À medida que fui me recuperando, comecei a desafiar meus limites, tanto os impostos pela lesão como aqueles mais antigos (da minha história de antes do AVC), e nesse momento tive a ajuda de vários outros sobreviventes que, mesmo sem saber, estavam me impulsionando como aquele rapaz do começo do texto, que passei a admirar. E conectada aos grupos de apoio, os desafios se apresentavam quase que automaticamente: se eu visse um vídeo de alguém subindo uma escada sem apoio, eu colocava na minha cabeça que iria conseguir fazer isso também. Se alguém conseguisse se vestir sozinho, eu iria me empenhar até conseguir o mesmo, e assim por diante.

O mundo do AVC é cheio de desafios, mas repleto de pessoas que te incentivam a realizá-los. Avcista convive com limites, mas não acredita neles. E temos razão em não acreditar: na nossa comunidade temos casos de pessoas que eram acamadas e hoje dançam, de pessoas que após anos de mão imobilizada voltaram a mexê-la e de afásicos que fazem lives! Tudo isso não é milagre, é persistência. Não fazemos exercícios para cantar melhor, para entrar em forma ou por um determinado período: fazemos exercícios para a vida inteira. Não há folga, não há descanso: nossa rotina é digna de maratonista.
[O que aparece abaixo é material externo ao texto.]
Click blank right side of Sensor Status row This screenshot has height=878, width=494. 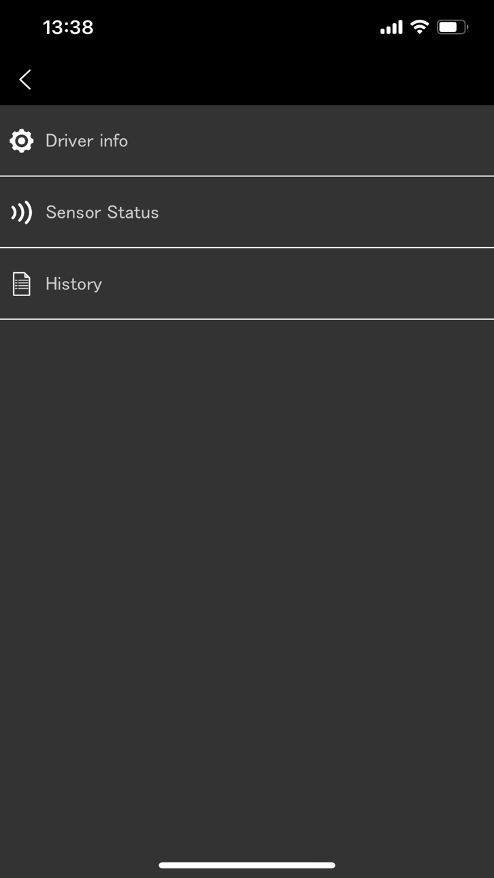[x=340, y=212]
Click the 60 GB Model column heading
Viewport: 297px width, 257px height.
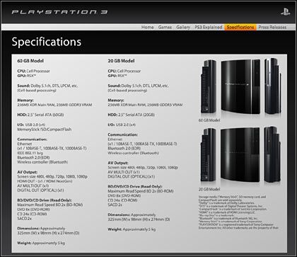[30, 61]
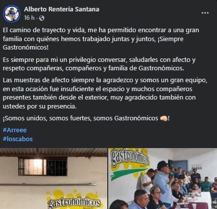Click the first paragraph about camino de trayecto
The height and width of the screenshot is (209, 217).
coord(101,39)
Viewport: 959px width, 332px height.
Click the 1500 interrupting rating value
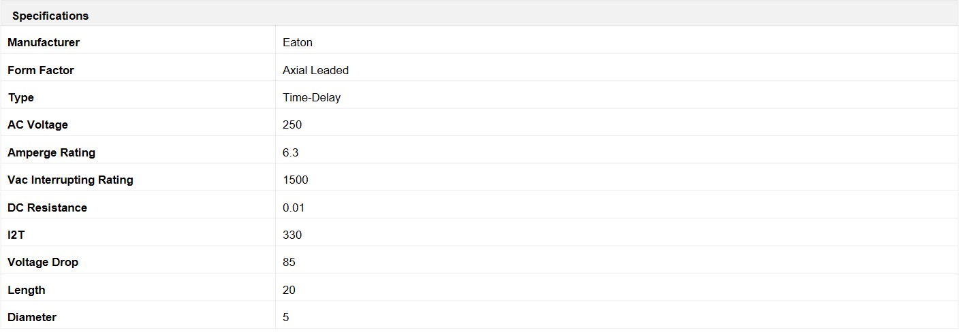[x=296, y=180]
Acredito que por meio da minha experiência com o AVC descobri que felicidade não é uma linha de chegada, muito menos um final de novela. Ela se faz presente durante o processo em que saímos em busca dos nossos objetivos: que pode ser voltar a falar, ter uma carreira de sucesso ou formar uma família. Ela é composta daquela energia em que acreditamos em nós mesmos e desafiamos todos os medos de fracassar. Hoje me considero feliz não apenas por ter sobrevivido a dois AVCs, mas por ter reconquistado a minha capacidade de andar. E sou tão abençoada que revivo essa alegria toda a vez que recebo um vídeo de um sobrevivente se reabilitando. Cada novo passo dele é um novo passo meu também. Caminhamos juntos.
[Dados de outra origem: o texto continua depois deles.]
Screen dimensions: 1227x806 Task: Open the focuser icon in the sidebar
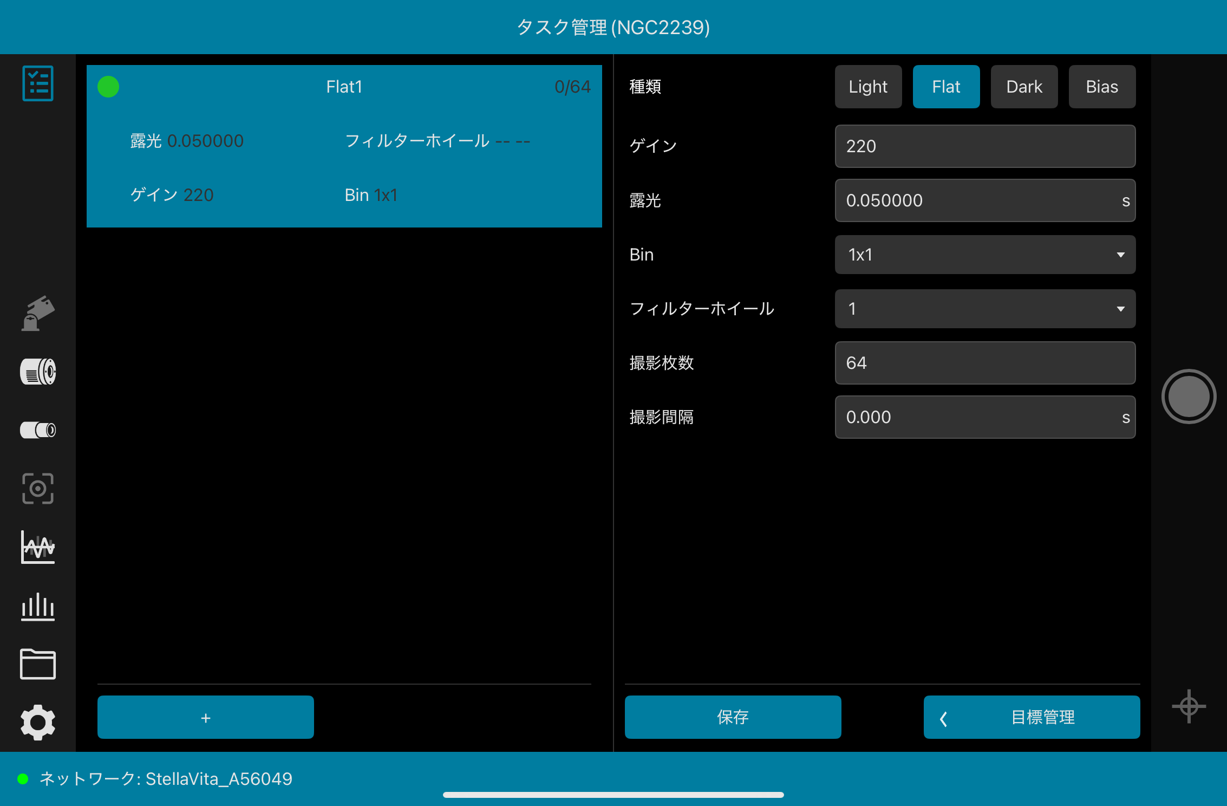[38, 430]
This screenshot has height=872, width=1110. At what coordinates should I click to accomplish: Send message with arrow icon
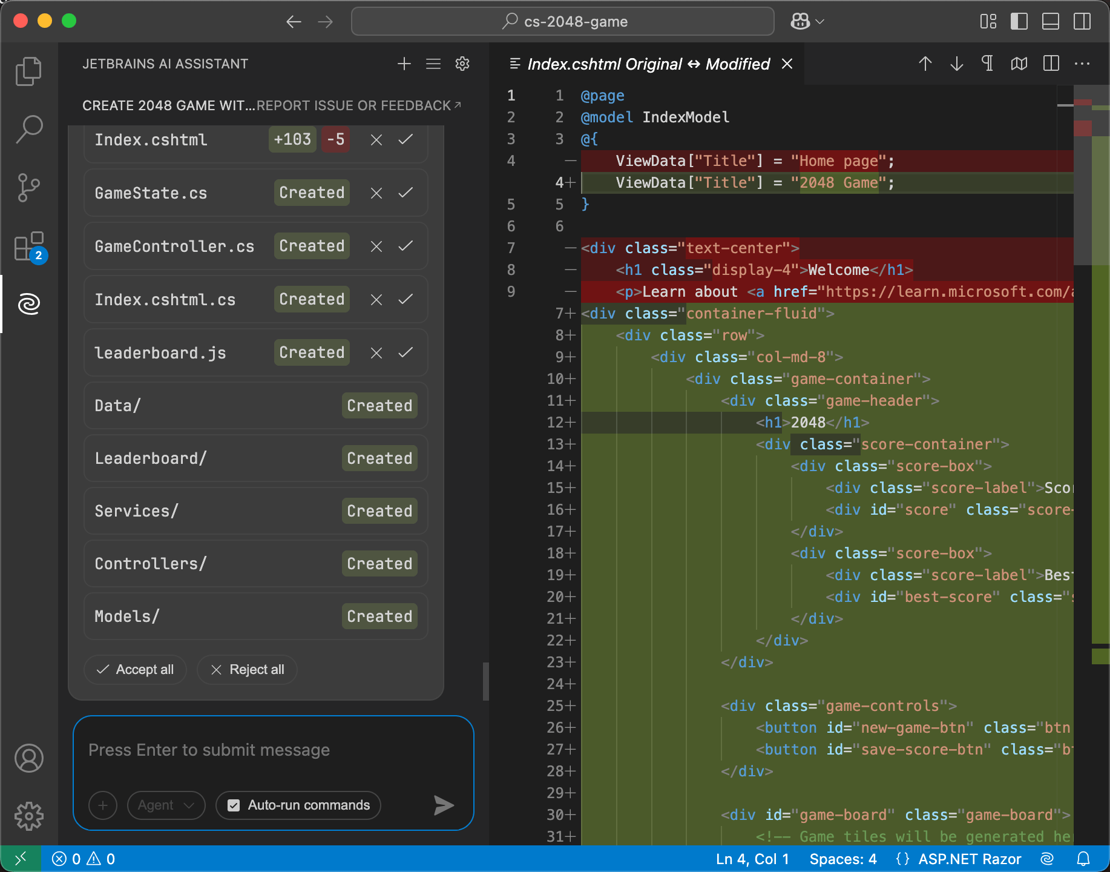444,805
Nosso dia a dia é repleto de coragem e determinação. O verbo “desistir” não existe no nosso vocabulário, porque se fosse para desistir, teríamos morrido. Mesmo tendo sido desenganados pela medicina, sobrevivemos. E ás vezes a sensação é como se tivéssemos “voltado do zero”: somos todos crianças e adolescentes nesta “nova vida”. Para quem sobreviveu a uma lesão cerebral, mesmo diante das maiores dificuldades, não existe “fim da linha”, até o céu se tornou ilimitado.